Finding the optimal financing solutions for your benefit plans
The costs of employer-sponsored health plans are climbing rapidly — on average, medical costs outpace general inflation by close to three times. It’s not surprising that, according to Mercer Marsh Benefits' The Five Pillars of People Risk 2021, 70% of HR and risk managers agree that governance and financial risks pose a serious threat to the business.
Increasingly, employers must look beyond traditional insurance approaches and adopt creative and innovative financing agreements to optimize benefits and minimize risk. Depending on your organization’s appetite for risk, self-insurance through administrative-services-only contracts, trust arrangements, or captives can reduce your risk transfer costs (where allowed by law).
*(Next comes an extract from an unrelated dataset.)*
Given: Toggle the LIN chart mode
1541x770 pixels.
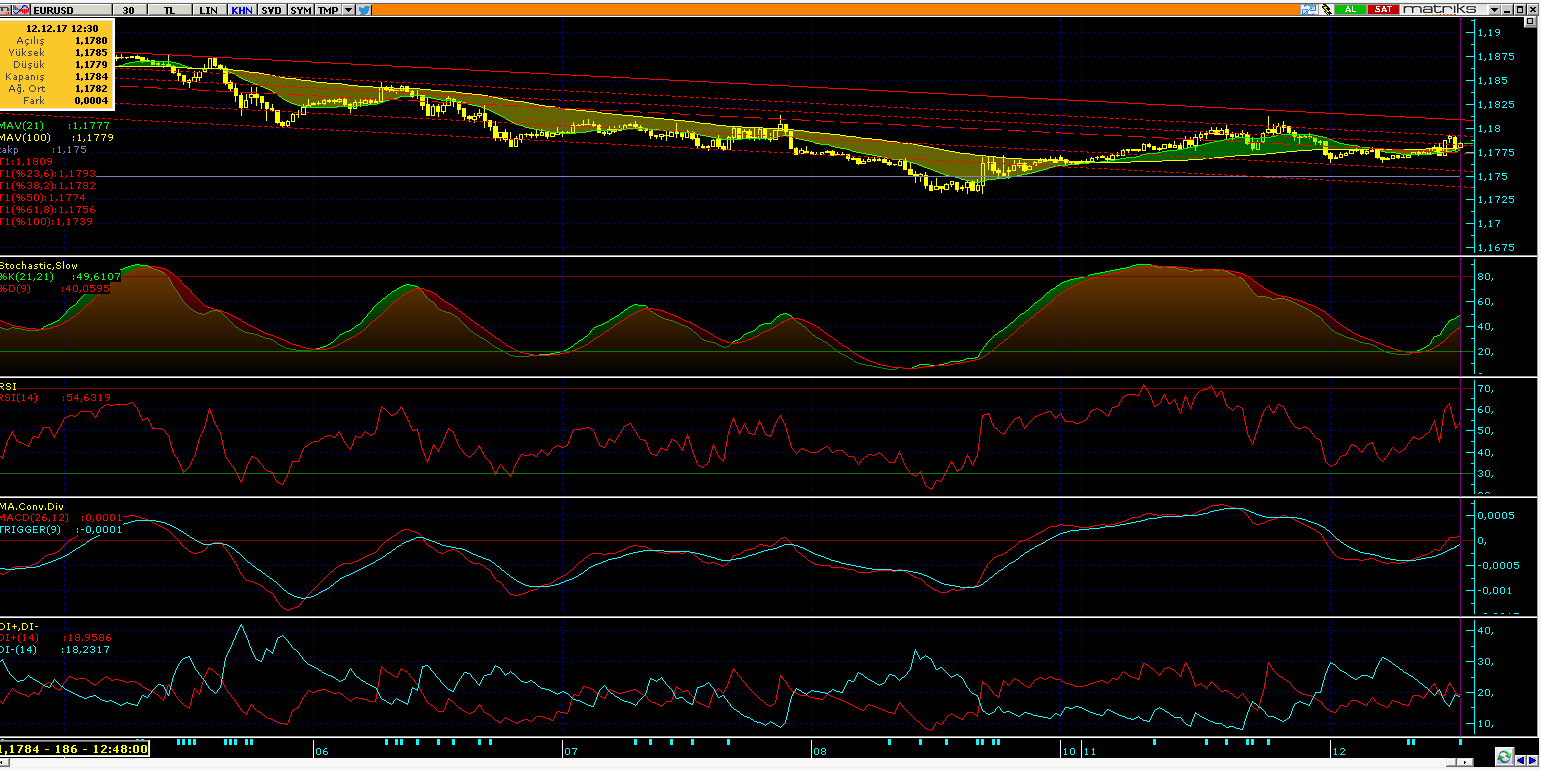Looking at the screenshot, I should point(208,9).
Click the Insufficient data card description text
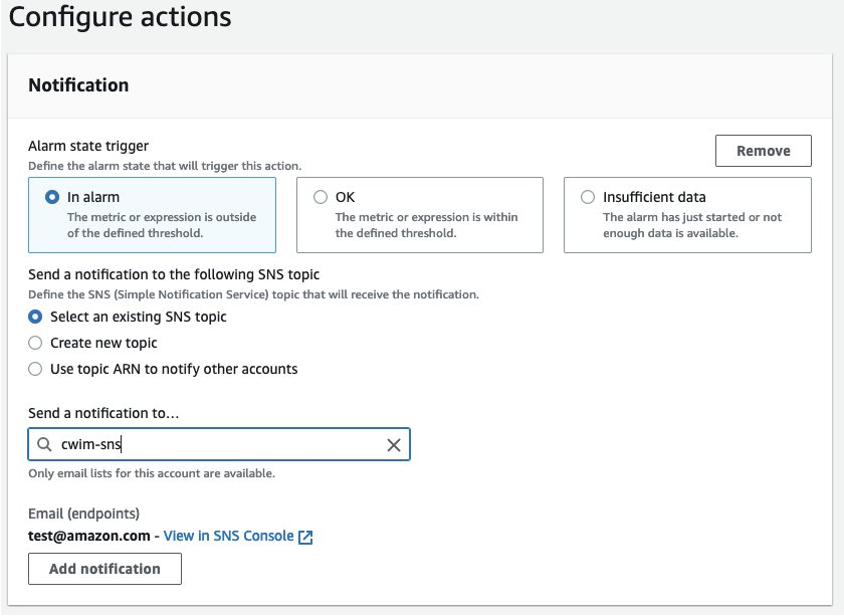Screen dimensions: 844x616 point(692,225)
This is often appropriate for expenses that are easy to project, especially if they can be pooled with other risks.
Self-funding and self-insurance
Many employers rely on self-insurance, which can be a cost-effective solution that allows greater flexibility over plan design. Under a self-insured health program, employers typically contract with a third-party administrator (TPA) or insurer. The emphasis is on generating savings that accrue in different ways through improved program governance, consumerism, provider discounts, network access, and data analytics.
The majority of large establishments, as noted in KFF’s 2021 Employer Health Benefits Survey, now use some form of self-insurance, and its adoption is growing among smaller organizations.
Captive Insurance
Captive insurance arrangements are typically used by large multinationals to self-insure selected risks. Globally there are over 5,000 captives established with a small but growing percentage that include benefits risks.
While some organizations establish multinational benefits pooling arrangements, others seek to improve risk financing by using a captive to assume risks such as life/death, accident, disability, and medical/healthcare.
Using a captive can lead to improved cash flow, consolidated premium spend, statistically predictable risk, the ability to create insurance reserves, greater management or risk retention levels, and diversification between risk classes, thus improving capital efficiencies.